Vollath: Ja, dann fühle ich mich alleine gelassen, denn der Bund hat sehr wohl Verantwortung, was die Vereinbarkeit von Beruf und Familie betrifft. Der Bund hat auch einen bildungspolitischen Auftrag, was offenbar gerne vergessen wird. Kindergärten sind Bildungseinrichtungen, und darüber muss man sich auch einmal klar werden: Gerade für unser Bildungssystem ist Chancengleichheit nur durch hochqualitative Kinderbetreuungseinrichtungen zu erreichen.

derStandard.at: Trotz aller Einwände scheint es so, als wäre die Steiermark offener als die anderen Länder, was eine Lösung des Problems Kinderbetreuung betrifft.

Vollath: Ich bin deswegen offen dafür, weil ich froh bin, dass die Diskussion endlich auf allen Ebenen geführt wird. Ich sehe die große Notwendigkeit und ich habe sie am eigenen Leib erlebt: Ich bin selber Mutter von drei Kindern, und ich war bis auf die paar Karenzmonate immer berufstätig. Ich weiß, was es bedeutet, Beruf und Familie zu vereinbaren, und es ist mir ein dringendes Anliegen, hier etwas zu ändern. Wir versuchen alles zu geben was auf Landesebene möglich ist – aber ohne den Bund wird’s nicht gehen. Das Land Steiermark steht voll hinter dem Prozess. Wir sind zur Kooperation bereit – aber Kooperation heißt eben Kooperartion.
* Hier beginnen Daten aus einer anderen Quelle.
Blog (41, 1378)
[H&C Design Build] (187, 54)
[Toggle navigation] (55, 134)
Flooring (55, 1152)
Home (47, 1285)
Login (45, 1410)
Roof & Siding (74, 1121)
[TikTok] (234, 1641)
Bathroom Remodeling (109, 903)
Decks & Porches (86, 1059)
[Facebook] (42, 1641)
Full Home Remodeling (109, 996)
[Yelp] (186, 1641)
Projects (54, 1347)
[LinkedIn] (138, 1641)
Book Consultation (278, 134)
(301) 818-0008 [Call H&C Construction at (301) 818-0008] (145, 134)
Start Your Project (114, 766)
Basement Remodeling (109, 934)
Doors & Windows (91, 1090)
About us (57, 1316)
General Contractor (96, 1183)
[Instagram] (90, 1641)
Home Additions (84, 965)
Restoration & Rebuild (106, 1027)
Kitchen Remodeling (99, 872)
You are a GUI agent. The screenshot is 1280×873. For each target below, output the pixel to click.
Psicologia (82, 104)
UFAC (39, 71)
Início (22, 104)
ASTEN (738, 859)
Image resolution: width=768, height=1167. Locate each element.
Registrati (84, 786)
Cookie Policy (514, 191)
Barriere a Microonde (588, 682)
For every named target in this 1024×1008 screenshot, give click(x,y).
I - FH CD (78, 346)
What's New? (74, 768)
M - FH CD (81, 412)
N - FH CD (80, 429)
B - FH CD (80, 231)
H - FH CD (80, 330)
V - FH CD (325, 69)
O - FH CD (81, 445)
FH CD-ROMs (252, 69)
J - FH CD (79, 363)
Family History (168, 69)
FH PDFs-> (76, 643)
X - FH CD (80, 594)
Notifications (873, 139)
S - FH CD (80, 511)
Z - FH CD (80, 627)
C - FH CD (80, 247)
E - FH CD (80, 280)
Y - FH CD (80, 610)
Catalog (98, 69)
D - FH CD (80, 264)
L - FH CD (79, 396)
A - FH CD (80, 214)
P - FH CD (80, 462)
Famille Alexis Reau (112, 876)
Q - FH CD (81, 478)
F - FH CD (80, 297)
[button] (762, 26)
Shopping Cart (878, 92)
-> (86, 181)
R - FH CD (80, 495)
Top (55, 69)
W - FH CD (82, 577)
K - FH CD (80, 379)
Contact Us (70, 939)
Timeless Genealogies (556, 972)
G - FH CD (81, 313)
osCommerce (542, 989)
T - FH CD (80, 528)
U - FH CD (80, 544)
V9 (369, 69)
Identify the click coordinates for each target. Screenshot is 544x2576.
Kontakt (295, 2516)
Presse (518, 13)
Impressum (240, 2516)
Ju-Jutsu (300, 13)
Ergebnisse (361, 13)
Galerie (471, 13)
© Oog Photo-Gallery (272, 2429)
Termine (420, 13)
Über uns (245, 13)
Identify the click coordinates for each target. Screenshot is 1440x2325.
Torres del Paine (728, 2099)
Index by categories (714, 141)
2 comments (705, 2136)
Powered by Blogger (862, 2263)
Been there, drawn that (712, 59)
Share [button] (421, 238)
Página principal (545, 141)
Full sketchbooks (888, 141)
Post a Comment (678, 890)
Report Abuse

Da gehören zwei dazu.

derStandard.at: Bures sprach von 50.000 neuen Plätzen, die österreichweit gebraucht werden – wie viele, schätzen Sie, werden in der Steiermark nötig sein?

Vollath: Es ist wahnsinnig schwierig, das zu beziffern, weil die Ergebnisse sehr abhängig davon sind, wie man abfragt. Auch ohne es zahlenmäßig genau einzuschränken, kann ich aber sagen: Bei den drei- bis sechs-Jährigen schauen wir in der Steiermark gut aus. Da gibt es nur mehr teilweise regionalen Bedarf. Bei den null- bis drei-Jährigen sieht es nicht gut aus. Da gibt es Wartelisten – das ist ein untragbarer Zustand, der nicht bleiben darf.

derStandard.at: Bekommen Sie Feedback, was sich Eltern und Gemeinden vom Diskussionsprozess erwarten?

Vollath: Wir stehen ständig auf allen Ebenen in Diskussion mit Eltern, KindergartenpädagogInnen und Bürgermeistern. Da ist eindeutig der Bedarf nach qualitätsvoller Kinderbetreuung gegeben. Es bringt nichts, einfach Betreuungsplätze anzubieten, ohne dass der Bildungsaspekt dort gelebt werden kann, weil die Ressourcen nicht stimmen.

derStandard.at: Es geht also nicht nur Quantität, sondern auch um Qualität?

Vollath: Auf jeden Fall. Ich denke, das sind wir dem PISA-Ergebnis schuldig. Kinder müssen schon im Kindergarten qualitätsvoll betreut werden, damit dann der Einstieg in die Schule besser klappt. (Anita Zielina/derStandard.at, 30.5.2007)

  • Die steirische Bildungslandesrätin warnt: "Bei den null- bis drei-Jährigen sieht es nicht gut aus".

    Die steirische Bildungslandesrätin warnt: "Bei den null- bis drei-Jährigen sieht es nicht gut aus".